The need for dedicated security strategy was underlined by the fact that employees in as many as 47% of UK SMEs are already using their personal devices for work. This is further emphasised by 55% of senior directors and managers relying more on smart phones than their PCs (54%) and laptops (52%).
Robert Gratzl, managing director, VP and GM EMEA, online services division at Citrix, commented: "In encouraging mobile, flexible working, it’s good to see the UK taking the lead in putting security policies in place.
"They are rightly anxious about their firms’ potential exposure, with 26% particularly worried about allowing remote access to the network and 29% concerned about permitting document downloads.
"However, like other countries, they still have some way to go, with as many as two-thirds lacking the tools and processes to automatically delete business information from employees’ personal devices if, for example, they are lost or stolen."
A quarter of SMEs said they are under more pressure to introduce or increase mobile, flexible working practices. This figure is significantly higher than two years ago (21%), but still lower than the global average (35%).
In other findings:
- Globally, employees represent the greatest source of pressure for change, well ahead of external drivers such as competitors, regulation or the environment.

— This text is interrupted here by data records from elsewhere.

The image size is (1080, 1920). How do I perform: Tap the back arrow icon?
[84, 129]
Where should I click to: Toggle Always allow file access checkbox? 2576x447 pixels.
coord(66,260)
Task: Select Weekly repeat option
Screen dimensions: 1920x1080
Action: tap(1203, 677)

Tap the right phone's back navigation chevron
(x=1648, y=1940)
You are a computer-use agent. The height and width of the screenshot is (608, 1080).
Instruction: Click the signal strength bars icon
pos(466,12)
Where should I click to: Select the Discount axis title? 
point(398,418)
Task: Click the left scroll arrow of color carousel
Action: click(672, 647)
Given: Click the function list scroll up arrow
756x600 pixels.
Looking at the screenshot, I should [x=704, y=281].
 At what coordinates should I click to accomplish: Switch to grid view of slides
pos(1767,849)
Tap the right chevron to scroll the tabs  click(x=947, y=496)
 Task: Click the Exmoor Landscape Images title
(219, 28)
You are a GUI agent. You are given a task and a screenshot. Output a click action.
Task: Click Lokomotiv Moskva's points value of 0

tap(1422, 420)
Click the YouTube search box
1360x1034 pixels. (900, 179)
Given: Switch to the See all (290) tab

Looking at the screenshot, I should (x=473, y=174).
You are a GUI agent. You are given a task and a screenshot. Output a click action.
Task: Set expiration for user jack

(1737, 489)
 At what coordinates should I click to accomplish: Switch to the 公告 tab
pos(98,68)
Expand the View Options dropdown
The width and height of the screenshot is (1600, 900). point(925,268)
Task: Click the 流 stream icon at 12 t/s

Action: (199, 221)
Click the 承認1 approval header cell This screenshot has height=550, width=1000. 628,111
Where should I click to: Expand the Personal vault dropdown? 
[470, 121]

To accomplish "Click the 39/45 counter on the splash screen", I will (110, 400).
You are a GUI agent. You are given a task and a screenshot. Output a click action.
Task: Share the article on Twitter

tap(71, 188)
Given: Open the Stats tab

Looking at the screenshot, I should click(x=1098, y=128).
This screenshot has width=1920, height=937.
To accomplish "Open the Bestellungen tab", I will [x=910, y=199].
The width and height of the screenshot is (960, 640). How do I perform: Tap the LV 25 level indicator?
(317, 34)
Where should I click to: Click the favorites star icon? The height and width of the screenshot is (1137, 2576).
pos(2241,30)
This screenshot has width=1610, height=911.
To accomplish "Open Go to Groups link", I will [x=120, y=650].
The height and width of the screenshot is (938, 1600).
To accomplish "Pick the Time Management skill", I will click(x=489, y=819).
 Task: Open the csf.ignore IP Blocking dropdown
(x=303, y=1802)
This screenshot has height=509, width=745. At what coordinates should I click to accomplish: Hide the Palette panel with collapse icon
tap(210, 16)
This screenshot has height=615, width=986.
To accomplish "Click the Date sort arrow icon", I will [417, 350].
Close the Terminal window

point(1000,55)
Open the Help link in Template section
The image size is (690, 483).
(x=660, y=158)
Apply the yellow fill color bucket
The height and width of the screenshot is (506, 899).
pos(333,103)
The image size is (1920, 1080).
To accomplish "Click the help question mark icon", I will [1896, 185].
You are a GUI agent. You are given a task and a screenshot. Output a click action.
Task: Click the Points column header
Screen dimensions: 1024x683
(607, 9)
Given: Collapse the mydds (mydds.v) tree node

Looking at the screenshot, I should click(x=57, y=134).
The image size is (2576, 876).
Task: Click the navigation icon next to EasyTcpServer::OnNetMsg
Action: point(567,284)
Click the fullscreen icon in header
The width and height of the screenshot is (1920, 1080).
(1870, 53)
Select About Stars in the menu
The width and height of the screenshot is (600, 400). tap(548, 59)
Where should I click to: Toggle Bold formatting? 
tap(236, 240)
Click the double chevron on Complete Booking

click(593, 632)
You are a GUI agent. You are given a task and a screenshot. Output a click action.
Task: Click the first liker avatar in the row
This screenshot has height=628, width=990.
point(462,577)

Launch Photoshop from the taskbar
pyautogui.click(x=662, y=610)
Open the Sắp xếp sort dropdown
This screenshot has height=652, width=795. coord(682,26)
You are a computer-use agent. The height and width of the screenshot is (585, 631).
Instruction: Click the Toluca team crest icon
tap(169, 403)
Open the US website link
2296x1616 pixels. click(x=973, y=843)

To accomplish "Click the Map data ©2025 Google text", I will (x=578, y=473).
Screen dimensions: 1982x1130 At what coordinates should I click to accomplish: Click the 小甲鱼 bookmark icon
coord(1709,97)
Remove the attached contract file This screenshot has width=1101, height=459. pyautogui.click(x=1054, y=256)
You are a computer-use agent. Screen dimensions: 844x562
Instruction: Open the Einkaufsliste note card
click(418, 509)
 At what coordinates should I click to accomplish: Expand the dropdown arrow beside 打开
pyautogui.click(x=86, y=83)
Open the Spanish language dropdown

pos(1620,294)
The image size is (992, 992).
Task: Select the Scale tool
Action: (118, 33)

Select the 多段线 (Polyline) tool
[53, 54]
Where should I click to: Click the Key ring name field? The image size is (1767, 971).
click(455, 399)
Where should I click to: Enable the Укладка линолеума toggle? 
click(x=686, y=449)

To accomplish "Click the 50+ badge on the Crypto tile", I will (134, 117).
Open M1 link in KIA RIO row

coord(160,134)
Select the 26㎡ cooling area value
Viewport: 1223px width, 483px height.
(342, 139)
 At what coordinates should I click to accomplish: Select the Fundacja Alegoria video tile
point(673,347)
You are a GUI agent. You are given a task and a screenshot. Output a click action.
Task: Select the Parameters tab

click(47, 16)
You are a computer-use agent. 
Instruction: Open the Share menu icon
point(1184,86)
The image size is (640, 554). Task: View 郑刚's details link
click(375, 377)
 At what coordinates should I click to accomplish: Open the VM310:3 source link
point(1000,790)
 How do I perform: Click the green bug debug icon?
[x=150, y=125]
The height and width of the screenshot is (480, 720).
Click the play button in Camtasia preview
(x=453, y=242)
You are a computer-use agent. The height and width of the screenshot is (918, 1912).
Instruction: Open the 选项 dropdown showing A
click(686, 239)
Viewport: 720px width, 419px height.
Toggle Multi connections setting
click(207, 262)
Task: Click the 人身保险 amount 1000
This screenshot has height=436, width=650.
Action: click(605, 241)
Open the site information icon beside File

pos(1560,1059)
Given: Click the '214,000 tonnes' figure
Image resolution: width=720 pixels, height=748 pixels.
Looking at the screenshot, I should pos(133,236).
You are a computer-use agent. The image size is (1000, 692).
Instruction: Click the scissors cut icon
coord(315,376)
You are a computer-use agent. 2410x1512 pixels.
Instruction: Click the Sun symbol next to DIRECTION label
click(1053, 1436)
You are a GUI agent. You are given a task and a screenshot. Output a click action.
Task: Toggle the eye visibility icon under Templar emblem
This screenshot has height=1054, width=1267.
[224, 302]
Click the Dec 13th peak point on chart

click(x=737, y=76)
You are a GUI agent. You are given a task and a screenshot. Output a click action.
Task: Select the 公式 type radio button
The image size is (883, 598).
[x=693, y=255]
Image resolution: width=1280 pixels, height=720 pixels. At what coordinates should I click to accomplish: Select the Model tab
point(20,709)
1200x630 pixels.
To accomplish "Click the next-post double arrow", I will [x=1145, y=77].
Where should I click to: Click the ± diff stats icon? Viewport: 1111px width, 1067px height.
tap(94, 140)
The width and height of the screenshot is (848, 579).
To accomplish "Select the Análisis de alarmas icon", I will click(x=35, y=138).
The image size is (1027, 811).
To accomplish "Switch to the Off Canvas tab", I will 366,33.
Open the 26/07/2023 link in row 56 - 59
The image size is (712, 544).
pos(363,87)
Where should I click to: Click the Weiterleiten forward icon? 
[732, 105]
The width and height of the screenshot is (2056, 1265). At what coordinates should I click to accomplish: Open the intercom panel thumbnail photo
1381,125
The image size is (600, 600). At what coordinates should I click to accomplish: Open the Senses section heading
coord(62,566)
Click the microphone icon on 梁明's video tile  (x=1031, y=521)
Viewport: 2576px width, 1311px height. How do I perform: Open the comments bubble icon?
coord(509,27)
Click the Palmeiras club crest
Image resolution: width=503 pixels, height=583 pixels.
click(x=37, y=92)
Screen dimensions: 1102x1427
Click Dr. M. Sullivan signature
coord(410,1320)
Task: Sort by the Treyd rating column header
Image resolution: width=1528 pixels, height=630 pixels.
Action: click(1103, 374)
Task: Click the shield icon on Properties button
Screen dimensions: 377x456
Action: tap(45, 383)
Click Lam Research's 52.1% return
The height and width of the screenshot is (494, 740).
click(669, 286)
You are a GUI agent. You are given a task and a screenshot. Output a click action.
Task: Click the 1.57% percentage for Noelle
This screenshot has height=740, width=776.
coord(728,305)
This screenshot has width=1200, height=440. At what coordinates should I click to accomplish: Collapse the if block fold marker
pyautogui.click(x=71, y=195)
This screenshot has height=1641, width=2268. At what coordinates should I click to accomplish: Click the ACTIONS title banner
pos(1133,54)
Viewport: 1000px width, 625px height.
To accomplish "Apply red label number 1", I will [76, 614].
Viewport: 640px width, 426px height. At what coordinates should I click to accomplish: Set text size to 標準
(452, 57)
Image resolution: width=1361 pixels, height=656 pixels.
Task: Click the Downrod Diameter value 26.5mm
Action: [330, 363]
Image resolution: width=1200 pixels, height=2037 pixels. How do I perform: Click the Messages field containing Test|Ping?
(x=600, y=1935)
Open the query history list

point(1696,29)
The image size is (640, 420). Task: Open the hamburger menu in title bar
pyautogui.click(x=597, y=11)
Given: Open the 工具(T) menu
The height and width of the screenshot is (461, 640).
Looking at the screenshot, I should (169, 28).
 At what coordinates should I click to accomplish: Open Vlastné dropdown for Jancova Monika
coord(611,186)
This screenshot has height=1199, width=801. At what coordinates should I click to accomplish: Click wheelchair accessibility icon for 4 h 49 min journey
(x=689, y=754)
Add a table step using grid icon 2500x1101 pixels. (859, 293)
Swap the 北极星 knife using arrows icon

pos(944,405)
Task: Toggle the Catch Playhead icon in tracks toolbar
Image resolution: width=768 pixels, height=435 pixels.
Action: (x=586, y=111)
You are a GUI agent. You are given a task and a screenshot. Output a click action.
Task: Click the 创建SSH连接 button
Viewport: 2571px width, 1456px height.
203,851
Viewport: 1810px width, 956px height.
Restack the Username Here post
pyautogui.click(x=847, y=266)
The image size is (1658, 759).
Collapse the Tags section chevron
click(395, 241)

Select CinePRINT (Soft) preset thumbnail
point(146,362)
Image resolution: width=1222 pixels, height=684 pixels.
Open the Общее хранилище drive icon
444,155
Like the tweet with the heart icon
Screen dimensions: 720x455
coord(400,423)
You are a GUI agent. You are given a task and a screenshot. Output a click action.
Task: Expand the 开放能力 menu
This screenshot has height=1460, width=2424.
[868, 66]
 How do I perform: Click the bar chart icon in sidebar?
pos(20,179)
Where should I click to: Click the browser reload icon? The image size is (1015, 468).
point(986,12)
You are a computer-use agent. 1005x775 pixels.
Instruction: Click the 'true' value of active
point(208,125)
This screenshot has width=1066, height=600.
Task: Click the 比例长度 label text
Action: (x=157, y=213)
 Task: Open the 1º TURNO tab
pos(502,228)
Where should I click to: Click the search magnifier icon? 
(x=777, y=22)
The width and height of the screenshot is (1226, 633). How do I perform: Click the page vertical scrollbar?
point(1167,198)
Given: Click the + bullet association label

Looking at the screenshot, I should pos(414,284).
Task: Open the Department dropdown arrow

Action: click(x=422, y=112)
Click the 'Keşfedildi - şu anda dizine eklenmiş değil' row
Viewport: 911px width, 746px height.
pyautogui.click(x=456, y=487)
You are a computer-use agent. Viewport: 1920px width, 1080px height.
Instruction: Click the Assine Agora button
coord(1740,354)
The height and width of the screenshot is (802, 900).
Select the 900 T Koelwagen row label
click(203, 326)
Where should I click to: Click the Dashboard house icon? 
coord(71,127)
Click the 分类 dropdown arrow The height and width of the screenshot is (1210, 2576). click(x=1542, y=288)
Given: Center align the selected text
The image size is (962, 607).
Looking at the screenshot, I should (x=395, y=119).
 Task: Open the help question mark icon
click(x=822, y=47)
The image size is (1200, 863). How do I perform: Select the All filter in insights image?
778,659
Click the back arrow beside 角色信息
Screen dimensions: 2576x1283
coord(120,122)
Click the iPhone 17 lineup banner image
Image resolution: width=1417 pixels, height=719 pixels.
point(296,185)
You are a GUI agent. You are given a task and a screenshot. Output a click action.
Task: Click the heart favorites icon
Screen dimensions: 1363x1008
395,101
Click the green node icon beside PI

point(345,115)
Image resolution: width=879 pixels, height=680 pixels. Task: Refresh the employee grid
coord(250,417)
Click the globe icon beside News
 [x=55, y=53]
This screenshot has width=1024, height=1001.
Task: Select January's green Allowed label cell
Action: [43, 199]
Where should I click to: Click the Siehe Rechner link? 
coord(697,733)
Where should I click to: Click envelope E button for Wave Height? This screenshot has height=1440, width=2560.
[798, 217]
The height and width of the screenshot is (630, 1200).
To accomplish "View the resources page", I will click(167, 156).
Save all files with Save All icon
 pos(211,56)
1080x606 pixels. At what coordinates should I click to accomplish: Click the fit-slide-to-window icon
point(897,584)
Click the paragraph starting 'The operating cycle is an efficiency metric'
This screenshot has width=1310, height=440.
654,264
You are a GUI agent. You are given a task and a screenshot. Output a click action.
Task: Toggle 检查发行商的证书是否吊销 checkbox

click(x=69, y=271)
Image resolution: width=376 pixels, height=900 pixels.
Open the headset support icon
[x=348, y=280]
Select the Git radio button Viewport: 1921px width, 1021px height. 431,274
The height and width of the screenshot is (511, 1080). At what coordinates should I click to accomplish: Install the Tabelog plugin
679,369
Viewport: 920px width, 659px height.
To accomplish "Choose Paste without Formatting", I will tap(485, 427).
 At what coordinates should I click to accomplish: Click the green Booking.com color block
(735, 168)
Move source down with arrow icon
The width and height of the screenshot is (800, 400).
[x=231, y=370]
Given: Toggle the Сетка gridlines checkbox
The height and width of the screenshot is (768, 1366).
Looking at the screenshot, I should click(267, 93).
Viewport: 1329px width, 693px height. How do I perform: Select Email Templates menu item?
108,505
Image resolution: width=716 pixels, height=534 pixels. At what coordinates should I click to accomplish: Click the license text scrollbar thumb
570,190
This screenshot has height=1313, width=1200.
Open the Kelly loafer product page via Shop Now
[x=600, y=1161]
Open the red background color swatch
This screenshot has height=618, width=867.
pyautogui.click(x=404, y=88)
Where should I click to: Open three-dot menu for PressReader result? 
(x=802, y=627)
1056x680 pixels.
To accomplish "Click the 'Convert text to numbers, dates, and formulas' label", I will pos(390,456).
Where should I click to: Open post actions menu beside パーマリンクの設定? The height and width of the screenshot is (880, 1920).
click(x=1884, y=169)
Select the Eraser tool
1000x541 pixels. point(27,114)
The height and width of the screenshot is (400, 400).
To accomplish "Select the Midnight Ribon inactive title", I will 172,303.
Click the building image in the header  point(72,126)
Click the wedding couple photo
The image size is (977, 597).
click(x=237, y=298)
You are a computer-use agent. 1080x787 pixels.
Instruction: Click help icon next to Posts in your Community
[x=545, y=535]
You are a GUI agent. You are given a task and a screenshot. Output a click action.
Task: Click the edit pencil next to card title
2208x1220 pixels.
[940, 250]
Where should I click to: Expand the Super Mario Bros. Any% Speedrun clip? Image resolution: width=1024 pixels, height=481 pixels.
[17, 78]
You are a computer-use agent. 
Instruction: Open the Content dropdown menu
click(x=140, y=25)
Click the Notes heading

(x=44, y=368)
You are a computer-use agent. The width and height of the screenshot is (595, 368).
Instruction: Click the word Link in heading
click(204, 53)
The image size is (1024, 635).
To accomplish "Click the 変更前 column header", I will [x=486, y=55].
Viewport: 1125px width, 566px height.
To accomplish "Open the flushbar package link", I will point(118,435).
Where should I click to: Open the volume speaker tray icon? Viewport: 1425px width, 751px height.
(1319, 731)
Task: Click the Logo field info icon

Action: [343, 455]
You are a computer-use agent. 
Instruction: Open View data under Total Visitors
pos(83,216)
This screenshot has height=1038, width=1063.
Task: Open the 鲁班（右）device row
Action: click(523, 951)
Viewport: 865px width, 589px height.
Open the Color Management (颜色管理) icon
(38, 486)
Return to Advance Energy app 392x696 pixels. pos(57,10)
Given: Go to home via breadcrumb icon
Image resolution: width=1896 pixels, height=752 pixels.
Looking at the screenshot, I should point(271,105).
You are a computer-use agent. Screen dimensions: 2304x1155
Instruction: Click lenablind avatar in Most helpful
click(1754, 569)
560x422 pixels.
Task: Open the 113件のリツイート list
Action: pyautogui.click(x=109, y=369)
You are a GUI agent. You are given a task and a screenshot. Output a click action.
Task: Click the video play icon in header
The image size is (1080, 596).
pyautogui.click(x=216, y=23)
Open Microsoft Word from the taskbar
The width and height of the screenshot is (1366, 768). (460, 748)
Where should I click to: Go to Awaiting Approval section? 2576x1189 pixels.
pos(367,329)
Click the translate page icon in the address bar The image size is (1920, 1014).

- Departmentally, management (30%) and sales (26%) are pushing hardest to use their own personal communications devices for business purposes, although 42% of firms confirm they are under pressure from all parts of the organisation.
- 42% of SMEs believe the most important reason for enabling the use of personal devices in the workplace is that using a single device for all purposes makes employees’ lives easier. This compares to 21% who point to the greater functionality of consumer-focused devices and just 13% to their greater flexibility.
Gratzl said: "The move to a more mobile workplace, or ‘work shifting’, is being encouraged at all levels of the business.
"As the lines blur between people’s work and social lives, it’s no surprise that businesses and employees alike are looking to introduce tools which enable the adoption of this more flexible approach, without compromising business efficiency."
More than half (57%) of SMEs introducing flexible working practices are now achieving productivity gains of more than 5% as a result of adopting personal devices and consumer-focused tools in the workplace. This represents a significant improvement over 2011, when only 43% secured a similar level of efficient improvement.
Reinforcing this positive trend, the number of firms seeing no measurable benefit has halved over the same period, down from 27% to just 14%.
Gratzl added: "These results provide evidence of the tangible value of flexible working in improving business effectiveness. SMEs are increasingly investing in technologies to support this – with 32% now providing smartphones to their staff compared to only 19% two years ago – as they recognise the benefits of enabling staff to ‘work anywhere, with anyone’ equally effectively."
Another key reason why SMEs are responding positively to high quality collaboration tools such as HD video and audio is that they are recognised as supporting more effective meetings.
- Almost half (47%) of firms spend more than two hours a week in meetings, compared to 43% across all countries surveyed. 21% spend more time in meetings now than they did five years ago.
- 46% already use video conferencing at work, with 67% using these tools more than a year ago. The highest number of respondents (32%) cite the improvement in technologies, followed by 28% who highlight the ability to work remotely with customers and partners.
- 36% (rising to 41% across all countries) experience a drop in productivity over the summer months, between May and September.
Clive Longbottom, industry analyst at Quocirca, noted: "As the barriers between work and personal lives continue to come down, organisations are now in a position where the traditional fall-off in business activity in the summer can be offset through the targeted use of advanced collaboration tools.
"Video-conferencing, online meetings, web application-sharing and other tools can enable a holidaying employee to quickly and effectively nip any problems in the bud and return to their break, benefitting them and their employer."
SMEs are supporting the greater use of personal devices and consumer-focused tools with remote access software (up from 14% in 2011 to 19% in 2013) and remote IT tools (up from 13% to 18%).
Gratzl said: "The survey findings highlight how collaboration is central to the creation of an effective, agile and flexible working environment, with benefits to the business, its staff and customers.
"However, firms must recognise that enabling the use of personal devices also presents a formidable challenge to the IT support team, in looking both to maintain secure remote access and business continuity, at the same time taking full advantage of a more tech-savvy, self-help workforce."